*What needs to be done:*
Would you please transcribe, exactly as written, the lines of the entries below starting at the one that holds "Screen dimensions: 318x204" and ending at the one that holds "Task: Open DevTools settings gear", both included?

*Data for this task:*
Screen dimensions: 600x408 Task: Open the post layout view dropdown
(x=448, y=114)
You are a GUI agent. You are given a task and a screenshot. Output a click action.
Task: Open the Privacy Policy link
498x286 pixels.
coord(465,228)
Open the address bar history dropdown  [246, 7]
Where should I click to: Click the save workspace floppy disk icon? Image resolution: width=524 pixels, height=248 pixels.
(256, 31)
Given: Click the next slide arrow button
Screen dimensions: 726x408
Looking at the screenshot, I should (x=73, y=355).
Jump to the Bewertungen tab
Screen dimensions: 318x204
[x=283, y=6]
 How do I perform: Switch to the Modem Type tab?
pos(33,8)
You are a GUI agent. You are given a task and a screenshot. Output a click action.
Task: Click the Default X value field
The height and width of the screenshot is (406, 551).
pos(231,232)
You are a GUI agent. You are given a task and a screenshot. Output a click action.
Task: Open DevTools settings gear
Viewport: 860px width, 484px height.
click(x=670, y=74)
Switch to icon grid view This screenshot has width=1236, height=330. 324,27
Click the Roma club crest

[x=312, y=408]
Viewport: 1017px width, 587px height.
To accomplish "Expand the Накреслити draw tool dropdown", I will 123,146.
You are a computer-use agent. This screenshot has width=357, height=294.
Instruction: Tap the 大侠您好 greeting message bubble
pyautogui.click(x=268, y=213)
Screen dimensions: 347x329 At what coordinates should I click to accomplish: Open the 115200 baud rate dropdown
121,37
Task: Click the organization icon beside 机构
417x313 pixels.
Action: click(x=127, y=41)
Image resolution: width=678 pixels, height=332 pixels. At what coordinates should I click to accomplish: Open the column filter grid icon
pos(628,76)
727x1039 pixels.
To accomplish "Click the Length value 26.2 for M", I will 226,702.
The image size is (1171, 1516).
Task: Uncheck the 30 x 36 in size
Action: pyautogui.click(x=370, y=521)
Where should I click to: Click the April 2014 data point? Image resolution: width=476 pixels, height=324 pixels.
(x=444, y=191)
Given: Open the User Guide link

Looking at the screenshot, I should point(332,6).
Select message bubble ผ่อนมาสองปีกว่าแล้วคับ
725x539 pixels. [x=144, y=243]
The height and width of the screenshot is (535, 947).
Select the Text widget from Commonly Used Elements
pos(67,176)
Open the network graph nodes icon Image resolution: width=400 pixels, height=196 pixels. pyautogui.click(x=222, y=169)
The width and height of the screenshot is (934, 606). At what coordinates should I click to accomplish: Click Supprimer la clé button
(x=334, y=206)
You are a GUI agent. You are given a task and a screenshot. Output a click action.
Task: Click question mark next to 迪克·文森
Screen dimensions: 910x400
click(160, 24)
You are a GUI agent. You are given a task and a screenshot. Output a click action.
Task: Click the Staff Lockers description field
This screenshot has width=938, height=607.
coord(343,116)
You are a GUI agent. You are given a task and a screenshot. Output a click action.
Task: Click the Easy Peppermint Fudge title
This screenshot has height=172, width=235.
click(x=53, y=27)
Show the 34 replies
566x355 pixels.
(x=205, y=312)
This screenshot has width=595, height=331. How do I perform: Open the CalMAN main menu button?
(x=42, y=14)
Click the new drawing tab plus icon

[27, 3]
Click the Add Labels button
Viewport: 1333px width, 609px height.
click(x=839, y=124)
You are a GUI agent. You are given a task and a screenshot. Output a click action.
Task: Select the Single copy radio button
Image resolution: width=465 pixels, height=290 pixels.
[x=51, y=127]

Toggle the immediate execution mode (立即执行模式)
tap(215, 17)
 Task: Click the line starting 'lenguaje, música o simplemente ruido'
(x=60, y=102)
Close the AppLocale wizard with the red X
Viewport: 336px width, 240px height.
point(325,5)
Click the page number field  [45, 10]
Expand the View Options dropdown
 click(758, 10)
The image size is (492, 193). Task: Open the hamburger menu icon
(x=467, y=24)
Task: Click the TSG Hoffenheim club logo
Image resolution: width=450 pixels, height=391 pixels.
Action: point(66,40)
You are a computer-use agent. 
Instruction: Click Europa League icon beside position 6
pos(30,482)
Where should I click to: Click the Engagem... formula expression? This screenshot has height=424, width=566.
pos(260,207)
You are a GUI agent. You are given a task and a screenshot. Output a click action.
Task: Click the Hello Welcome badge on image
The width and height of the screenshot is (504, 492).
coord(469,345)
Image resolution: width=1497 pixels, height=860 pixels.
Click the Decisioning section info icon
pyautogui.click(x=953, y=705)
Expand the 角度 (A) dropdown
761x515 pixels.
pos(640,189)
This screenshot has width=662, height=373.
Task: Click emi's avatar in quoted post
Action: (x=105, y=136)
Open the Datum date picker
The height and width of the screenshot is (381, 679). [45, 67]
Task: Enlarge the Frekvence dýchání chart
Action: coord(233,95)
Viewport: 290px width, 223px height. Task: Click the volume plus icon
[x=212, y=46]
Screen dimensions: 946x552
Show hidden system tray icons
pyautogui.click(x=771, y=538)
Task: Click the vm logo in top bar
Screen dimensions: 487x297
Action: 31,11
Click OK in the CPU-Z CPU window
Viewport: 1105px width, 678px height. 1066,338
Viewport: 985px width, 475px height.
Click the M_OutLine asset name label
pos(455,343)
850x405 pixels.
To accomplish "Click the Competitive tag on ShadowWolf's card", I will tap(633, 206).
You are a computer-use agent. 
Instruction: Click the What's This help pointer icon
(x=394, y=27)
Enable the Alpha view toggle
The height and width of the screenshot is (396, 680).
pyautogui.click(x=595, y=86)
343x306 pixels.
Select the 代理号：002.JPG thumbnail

*Output for this exercise:*
Screen dimensions: 318x204
[x=283, y=6]
 How do I perform: Switch to the Modem Type tab?
pos(33,8)
You are a GUI agent. You are given a task and a screenshot. Output a click action.
Task: Click the Default X value field
The height and width of the screenshot is (406, 551).
pos(231,232)
You are a GUI agent. You are given a task and a screenshot. Output a click action.
Task: Open DevTools settings gear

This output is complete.